Fusing a Visceral Impulse with a Cerebral One

David Lehman on the broad appeal of crime fiction:

From the start the detective story offered a formula or a form that was elastic enough to allow for infinite repetition and variation. The plot centered on life-and-death matters that were stark enough to please a mass readership. On the other hand, the hero was distinguished by properties of mind that ensured the interest of an intellectual class. To this day, no other category of popular fiction so cleverly fuses a visceral impulse with a cerebral one—the physical action of the crime, the mental action of the detection—or so easily accommodates the best efforts of the Oxford don and the former steelworker, the prolific spinster and the pseudonymous journalist, the hard-edged experimentalist and the hard-line feminist, the Anglophile and the Anglophobe...

From David Lehman, The Perfect Murder: A Study in Detection (2nd edition, 2000).

3 comments:

Anonymous said...

It does, doesn't it? Auster's NYT comes to mind. Of course.
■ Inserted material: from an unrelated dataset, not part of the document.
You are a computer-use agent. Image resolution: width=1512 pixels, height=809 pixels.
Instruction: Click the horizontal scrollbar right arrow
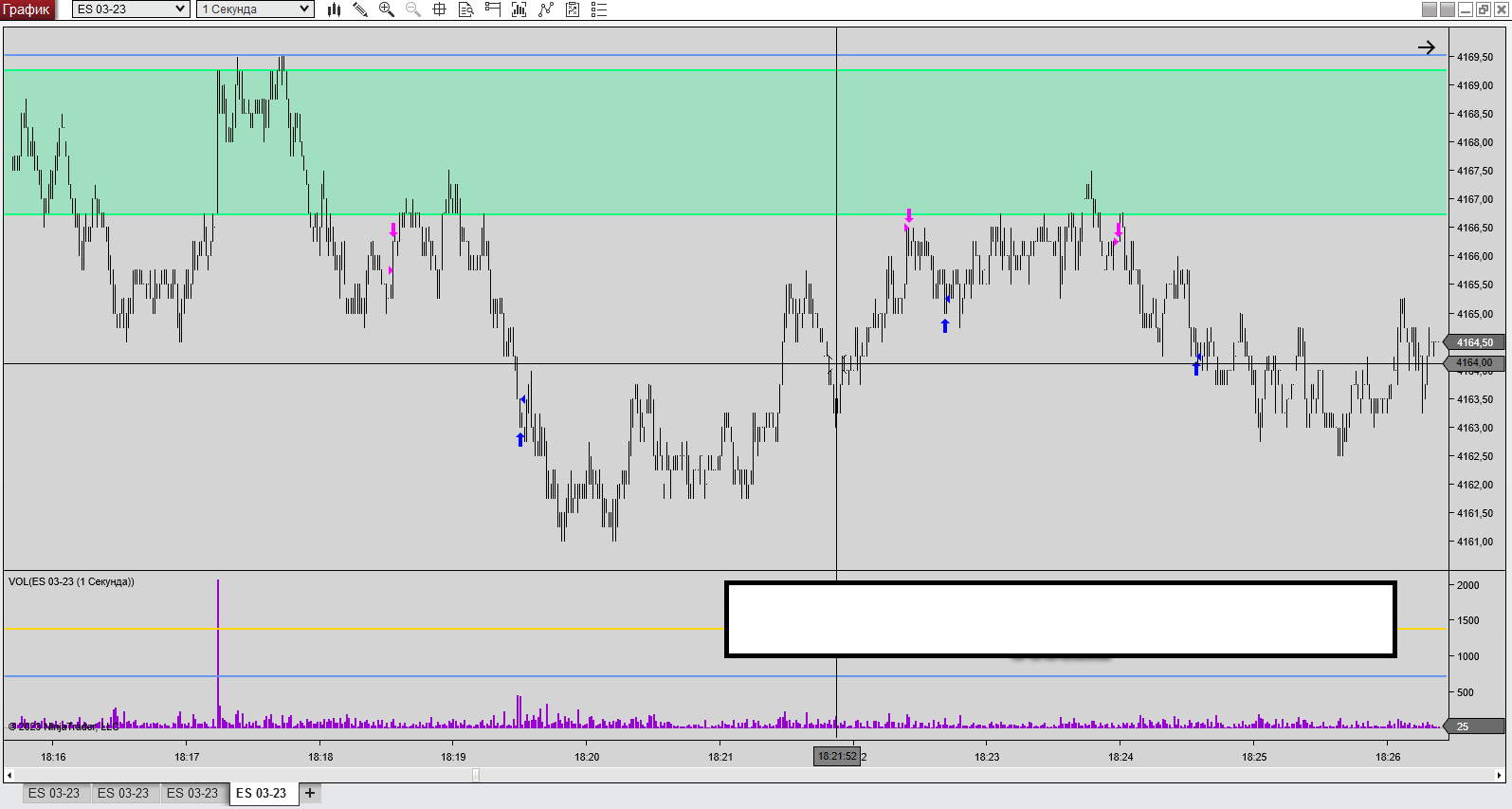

I would venture that "ocean vessels with many passengers" offers, as a framework, a similar elasticity.

jenclair said...

Excellent evaluation of the appeal!

Anonymous said...

Yes, somewhat like those intelligent whodunit tv series - it makes you feel so much better when there's brainwork attached when watching them. Or is that being a snob in the true British sense of the word? (I'm NOT British by the way...)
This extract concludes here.